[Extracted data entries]
· · · · · · ·

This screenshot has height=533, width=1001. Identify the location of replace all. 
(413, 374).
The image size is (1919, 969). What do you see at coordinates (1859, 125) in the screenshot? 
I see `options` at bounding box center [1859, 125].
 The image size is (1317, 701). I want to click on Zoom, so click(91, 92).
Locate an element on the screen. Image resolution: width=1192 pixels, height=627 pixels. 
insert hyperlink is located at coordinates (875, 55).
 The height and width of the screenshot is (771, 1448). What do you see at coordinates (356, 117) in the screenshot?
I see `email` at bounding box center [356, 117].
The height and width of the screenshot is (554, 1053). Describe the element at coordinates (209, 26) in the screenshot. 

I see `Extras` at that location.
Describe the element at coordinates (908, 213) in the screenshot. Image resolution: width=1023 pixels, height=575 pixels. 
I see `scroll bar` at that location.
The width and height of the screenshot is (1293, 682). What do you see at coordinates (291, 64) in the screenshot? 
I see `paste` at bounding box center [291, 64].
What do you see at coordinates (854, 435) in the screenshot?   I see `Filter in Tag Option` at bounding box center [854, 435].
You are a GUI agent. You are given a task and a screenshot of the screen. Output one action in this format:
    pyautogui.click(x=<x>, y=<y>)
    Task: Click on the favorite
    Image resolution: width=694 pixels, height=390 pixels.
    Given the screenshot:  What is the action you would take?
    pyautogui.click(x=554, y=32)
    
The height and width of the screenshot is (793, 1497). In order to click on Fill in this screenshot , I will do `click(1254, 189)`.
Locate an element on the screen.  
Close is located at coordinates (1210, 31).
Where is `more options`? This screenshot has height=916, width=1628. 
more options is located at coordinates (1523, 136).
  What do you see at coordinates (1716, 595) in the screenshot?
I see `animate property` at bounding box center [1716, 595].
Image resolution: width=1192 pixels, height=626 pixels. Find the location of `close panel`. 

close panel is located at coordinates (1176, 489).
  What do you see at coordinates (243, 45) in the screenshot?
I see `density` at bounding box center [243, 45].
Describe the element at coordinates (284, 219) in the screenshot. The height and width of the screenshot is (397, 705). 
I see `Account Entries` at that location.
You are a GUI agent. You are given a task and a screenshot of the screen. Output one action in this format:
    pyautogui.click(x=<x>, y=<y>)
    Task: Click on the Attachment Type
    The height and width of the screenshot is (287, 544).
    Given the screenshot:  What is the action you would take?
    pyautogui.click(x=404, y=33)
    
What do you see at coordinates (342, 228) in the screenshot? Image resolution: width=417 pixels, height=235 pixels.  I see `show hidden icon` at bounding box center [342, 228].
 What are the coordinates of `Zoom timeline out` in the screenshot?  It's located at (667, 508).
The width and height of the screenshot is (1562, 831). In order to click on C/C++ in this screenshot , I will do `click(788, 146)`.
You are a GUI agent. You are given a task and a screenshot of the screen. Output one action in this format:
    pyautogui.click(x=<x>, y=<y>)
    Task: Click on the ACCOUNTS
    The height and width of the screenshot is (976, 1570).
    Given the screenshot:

· · · · · · ·

__What is required__:
Convert every line of the records above into a JSON list of strings, one string per line, omitting blank lines.

__Output below__:
[
  "This screenshot has height=533, width=1001. Identify the location of replace all. ",
  "(413, 374).",
  "The image size is (1919, 969). What do you see at coordinates (1859, 125) in the screenshot? ",
  "I see `options` at bounding box center [1859, 125].",
  " The image size is (1317, 701). I want to click on Zoom, so click(91, 92).",
  "Locate an element on the screen. Image resolution: width=1192 pixels, height=627 pixels. ",
  "insert hyperlink is located at coordinates (875, 55).",
  " The height and width of the screenshot is (771, 1448). What do you see at coordinates (356, 117) in the screenshot?",
  "I see `email` at bounding box center [356, 117].",
  "The height and width of the screenshot is (554, 1053). Describe the element at coordinates (209, 26) in the screenshot. ",
  "I see `Extras` at that location.",
  "Describe the element at coordinates (908, 213) in the screenshot. Image resolution: width=1023 pixels, height=575 pixels. ",
  "I see `scroll bar` at that location.",
  "The width and height of the screenshot is (1293, 682). What do you see at coordinates (291, 64) in the screenshot? ",
  "I see `paste` at bounding box center [291, 64].",
  "What do you see at coordinates (854, 435) in the screenshot?   I see `Filter in Tag Option` at bounding box center [854, 435].",
  "You are a GUI agent. You are given a task and a screenshot of the screen. Output one action in this format:",
  "    pyautogui.click(x=<x>, y=<y>)",
  "    Task: Click on the favorite",
  "    Image resolution: width=694 pixels, height=390 pixels.",
  "    Given the screenshot:  What is the action you would take?",
  "    pyautogui.click(x=554, y=32)",
  "The height and width of the screenshot is (793, 1497). In order to click on Fill in this screenshot , I will do `click(1254, 189)`.",
  "Locate an element on the screen.  ",
  "Close is located at coordinates (1210, 31).",
  "Where is `more options`? This screenshot has height=916, width=1628. ",
  "more options is located at coordinates (1523, 136).",
  "  What do you see at coordinates (1716, 595) in the screenshot?",
  "I see `animate property` at bounding box center [1716, 595].",
  "Image resolution: width=1192 pixels, height=626 pixels. Find the location of `close panel`. ",
  "close panel is located at coordinates (1176, 489).",
  "  What do you see at coordinates (243, 45) in the screenshot?",
  "I see `density` at bounding box center [243, 45].",
  "Describe the element at coordinates (284, 219) in the screenshot. The height and width of the screenshot is (397, 705). ",
  "I see `Account Entries` at that location.",
  "You are a GUI agent. You are given a task and a screenshot of the screen. Output one action in this format:",
  "    pyautogui.click(x=<x>, y=<y>)",
  "    Task: Click on the Attachment Type",
  "    The height and width of the screenshot is (287, 544).",
  "    Given the screenshot:  What is the action you would take?",
  "    pyautogui.click(x=404, y=33)",
  "What do you see at coordinates (342, 228) in the screenshot? Image resolution: width=417 pixels, height=235 pixels.  I see `show hidden icon` at bounding box center [342, 228].",
  " What are the coordinates of `Zoom timeline out` in the screenshot?  It's located at (667, 508).",
  "The width and height of the screenshot is (1562, 831). In order to click on C/C++ in this screenshot , I will do `click(788, 146)`.",
  "You are a GUI agent. You are given a task and a screenshot of the screen. Output one action in this format:",
  "    pyautogui.click(x=<x>, y=<y>)",
  "    Task: Click on the ACCOUNTS",
  "    The height and width of the screenshot is (976, 1570).",
  "    Given the screenshot:"
]